Copy every record verbatim but exclude the pictures.
*** DATA EXTRACT Section Begins ***
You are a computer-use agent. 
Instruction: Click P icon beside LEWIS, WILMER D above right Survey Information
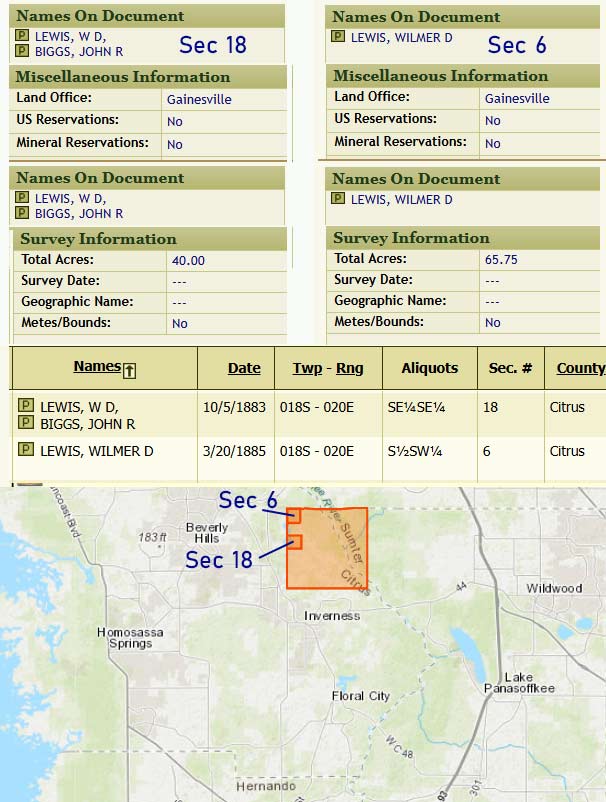338,200
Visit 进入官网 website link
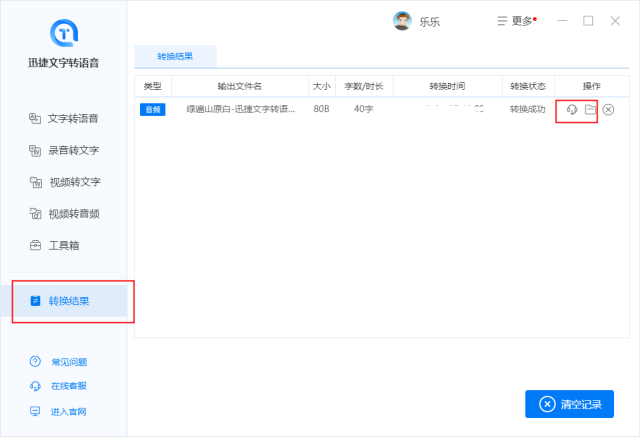This screenshot has height=437, width=640. click(68, 411)
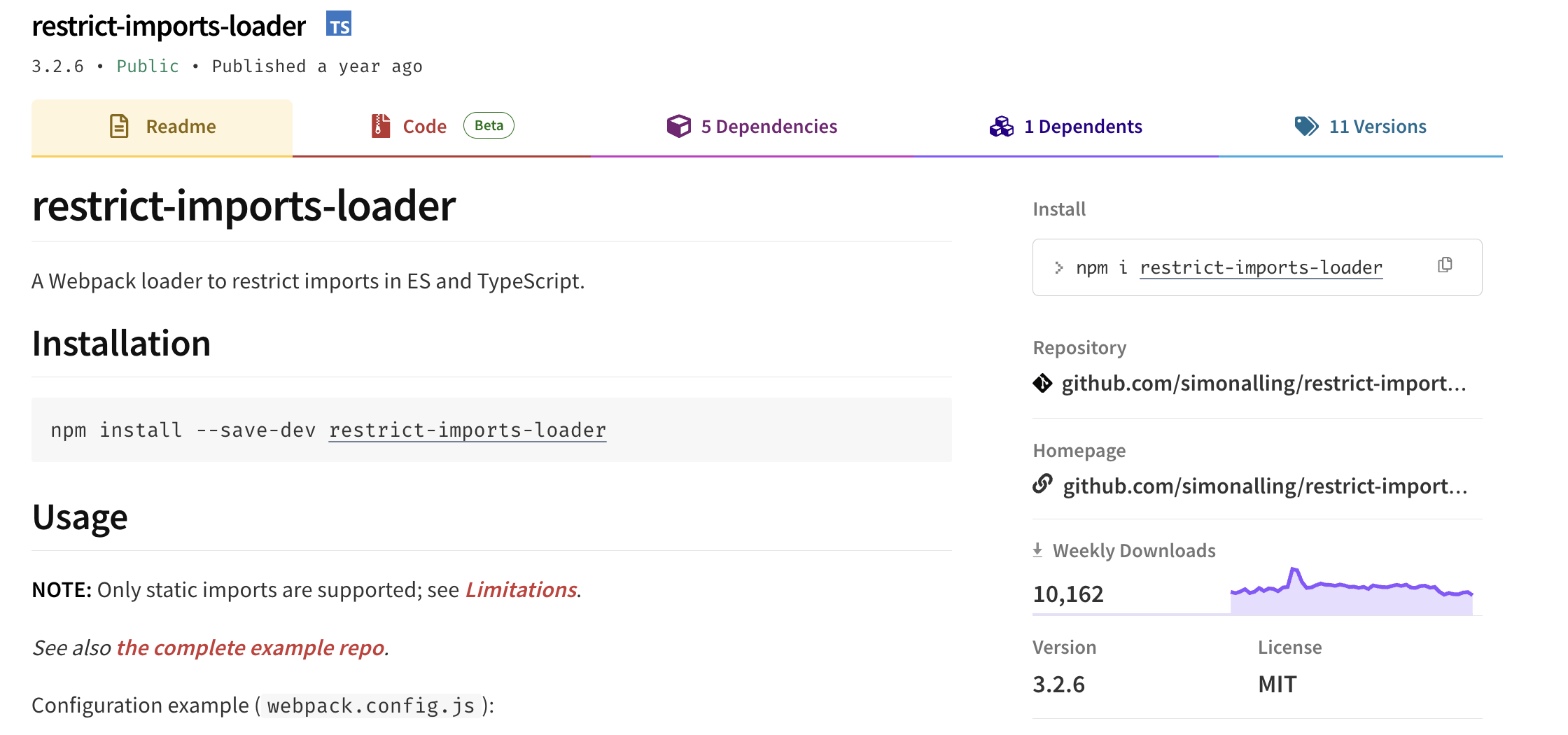This screenshot has width=1568, height=735.
Task: Click the Dependencies box icon
Action: tap(678, 127)
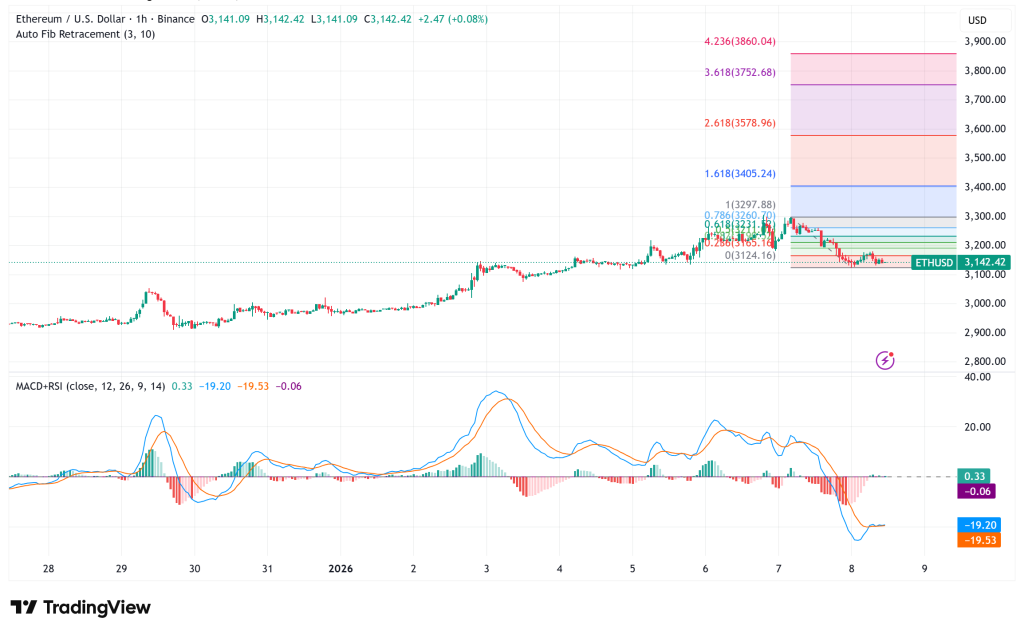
*** DATA EXTRACT Section Ends ***
§ EXERCISE ANSWER:
You are a computer-use agent. 
Instruction: Click P icon beside LEWIS, WILMER D above right Survey Information
338,200
Visit 进入官网 website link
This screenshot has height=437, width=640. click(68, 411)
This screenshot has width=1568, height=735.
Task: Click the Dependencies box icon
Action: tap(678, 127)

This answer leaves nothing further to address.